• **Passage shown**:
HealthDay News — Moderate stress encourages male bonding, and prosocial behavior improves stress resiliency, according to an experimental study in rats published online February 2 in Neuropsychopharmacology.
In a study involving Sprague Dawley rats, Sandra E. Muroy, from the University of California in Berkeley, and colleagues examined whether a moderate stressor (three hours of acute immobilization) impacts social support behaviors differently when experienced in a neutral versus threatening context (i.e., paired with predator odor).
The researchers found that moderate stress correlated with increased social support-seeking behavior in rat cagemates and enabled long-term sharing of a limited water resource, reduced aggression, and strongly defined dominance ranks. The positive behavioral effects of moderate stress were eliminated when the same stressor was experienced in the presence of predator odor. In a neutral, but not predator odor context, there was a significant increase in hypothalamic oxytocin, coincident with stress.
“Social interactions can buffer you against stress, but if a trauma is just too much and there is posttraumatic stress disorder, you actually withdraw from social interactions that can be supportive for you,” senior author Daniela Kaufer, PhD, a UC Berkeley associate professor of integrative biology and member of the Helen Wills Neuroscience Institute, said in a university news release. “This research suggests that this might be happening through changes in oxytocin; that in the context of life-threatening stress, you lose its effect and you see less prosocial behavior. This really aligns well with what you see with pathological effects of stress on humans.”
Several authors disclosed financial ties to the pharmaceutical and biotechnology industries.

• **Excerpted records**:
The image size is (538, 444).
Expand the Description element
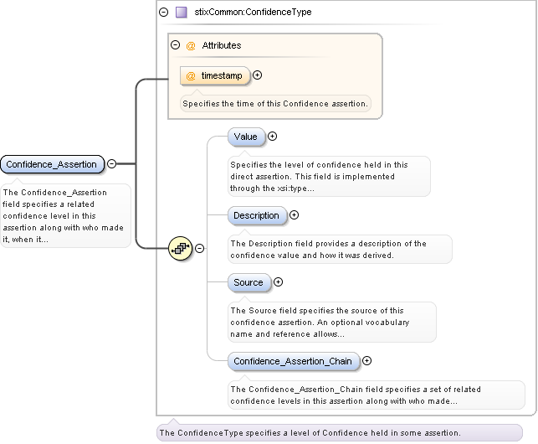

* * *

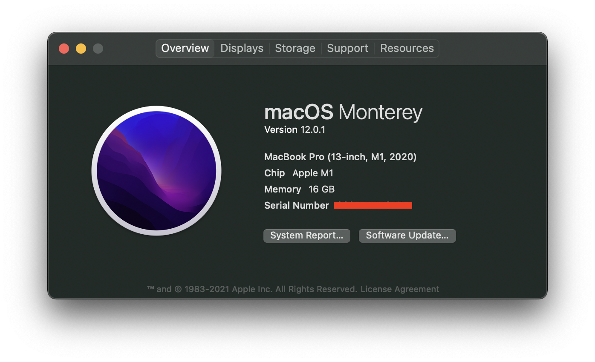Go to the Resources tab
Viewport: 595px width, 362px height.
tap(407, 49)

==

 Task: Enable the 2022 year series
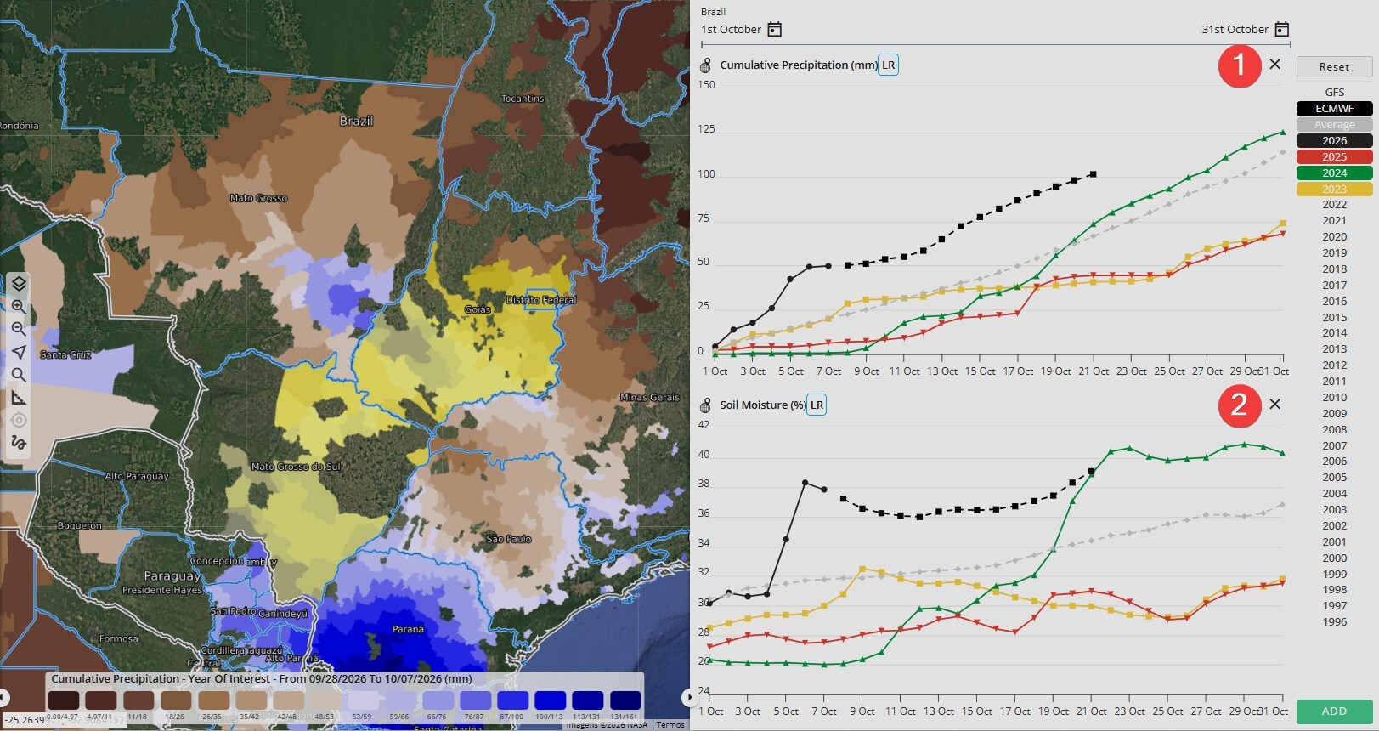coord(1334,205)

• **Problem details**: From the news item on stress and social behavior in rats, list every behavioral outcome in rat cagemates that the researchers found moderate stress correlated with or enabled.

• **Exercise solution**:
- Increased social support-seeking behavior
- Long-term sharing of a limited water resource
- Reduced aggression
- Strongly defined dominance ranks